RENCONTRE AVEC BRUNO DUMONT ET JULIE SOKOLOWSKI
DIMANCHE 29 NOVEMBRE A 14H30
Écrit et réalisé par Bruno DUMONT
France 2009 1h45
avec Julie Sokolowski, Yassine Salim, David Dewaele, Karl Sarafidis...
du 25 novembre au 8 décembre
Comme toujours avec Bruno Dumont, les réactions vont être tranchées. Hadewijch provoquera adhésion ou rejet, selon qu’on sera sensible ou non à la manière dont le cinéaste, avec une rude ténacité, affronte son sujet, ses personnages… et le spectateur ! Posant des questions frontalement, par le biais d’un réel doté d’une terrible puissance d’expression. Précisons que le film est inspiré du personnage de Hadewijch d’Anvers, béguine et écrivaine de langue flamande qui, au xiiie siècle, chanta l’art d’aimer. Cette femme pieuse et mystique voulait « aimer l’amour », l’amour étant pour elle Dieu qui en fut la manifestation permanente…

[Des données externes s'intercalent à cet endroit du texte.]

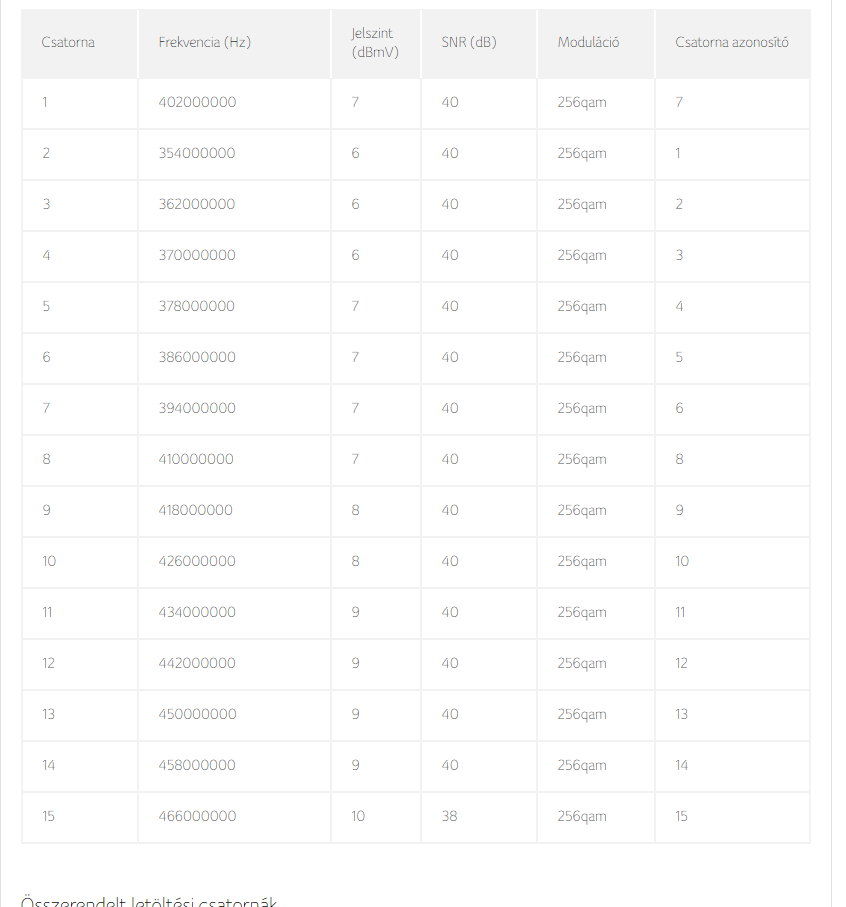Image resolution: width=846 pixels, height=907 pixels.
Task: Click the 450000000 frequency cell
Action: [x=197, y=714]
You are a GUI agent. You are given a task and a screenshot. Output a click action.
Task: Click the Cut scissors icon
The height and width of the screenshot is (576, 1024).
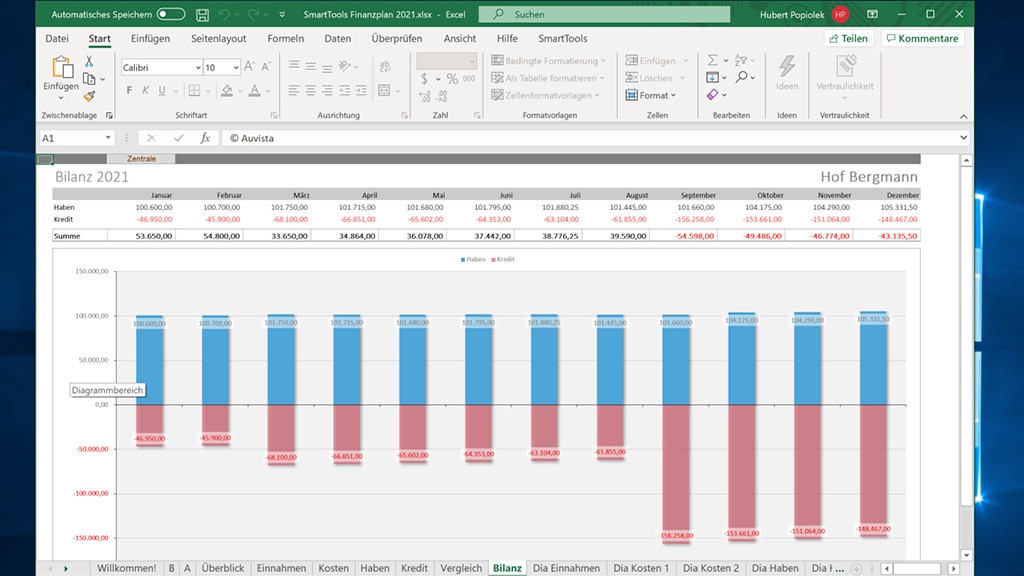[89, 62]
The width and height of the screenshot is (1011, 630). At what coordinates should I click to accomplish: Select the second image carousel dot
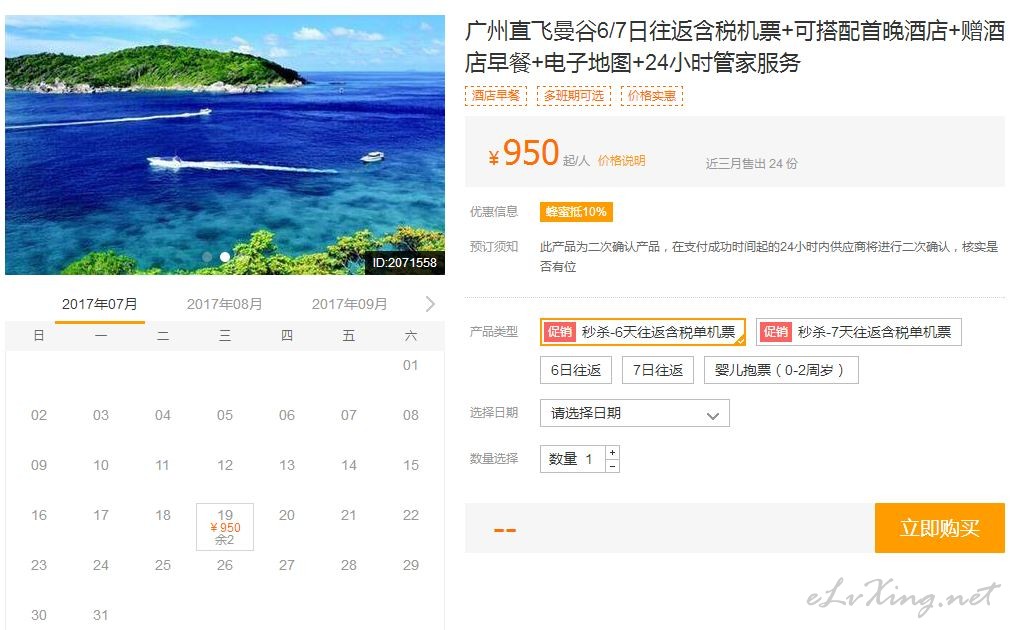click(x=225, y=257)
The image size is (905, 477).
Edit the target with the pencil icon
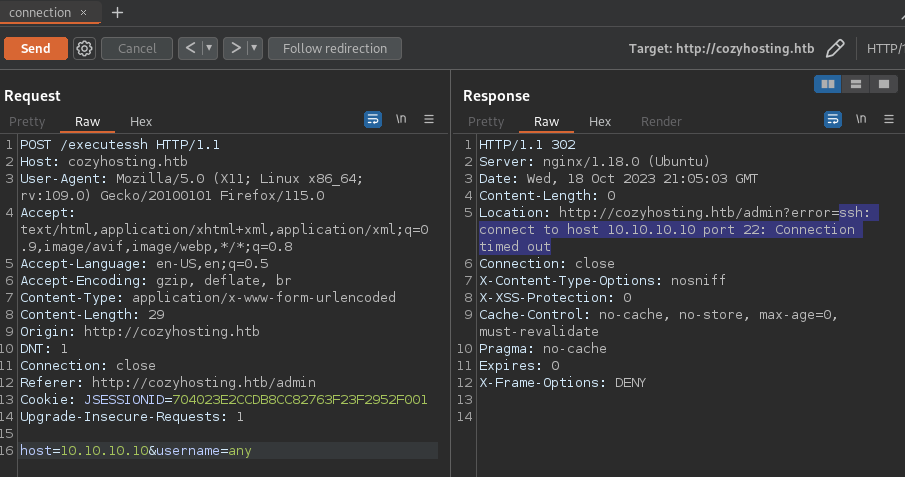(x=835, y=48)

Dans un couvent quelque part au Nord de la France, la toute jeune Céline est novice sous le nom de Sœur Hadewijch. Elle est ici en attente exaltée de Dieu, dont elle est amoureuse. Elle ne se nourrit plus, ne se protège plus du froid : son expression absolue de l’amour de Dieu, son approche de la religion chrétienne ne cessent de choquer la norme établie dans la communauté, qui lui reproche de se complaire dans une recherche individuelle et peut être égoïste de Dieu…
Dans le couvent, on croise deux autres personnages clés : une autre novice, dont le regard doux inspire l’amour et la confiance. Et un maçon, délinquant occasionnel, au visage écrasé, à la figure de pénitent. Deux personnages filmés comme deux images lumineuses et inamovibles. Vraies représentations bibliques qui enceindront la narration. Sur ordre de la Mère supérieure, gardienne des règles qui préservent la communauté, Céline devra quitter le couvent. Pour trouver Dieu « elle devra rencontrer le monde, vivre des événements ».
Ce retour forcé dans le monde extérieur fournit à Dumont l’occasion de mettre en parallèle des univers diamétralement opposés. Nous passons des maisons aristocratiques de l’île Saint-Louis, où vivent les parents diplomates de Céline, aux cités de banlieue dont les immeubles tristes se dressent vers les cieux. Des temples du luxe et du paraître aux mosquées de banlieue...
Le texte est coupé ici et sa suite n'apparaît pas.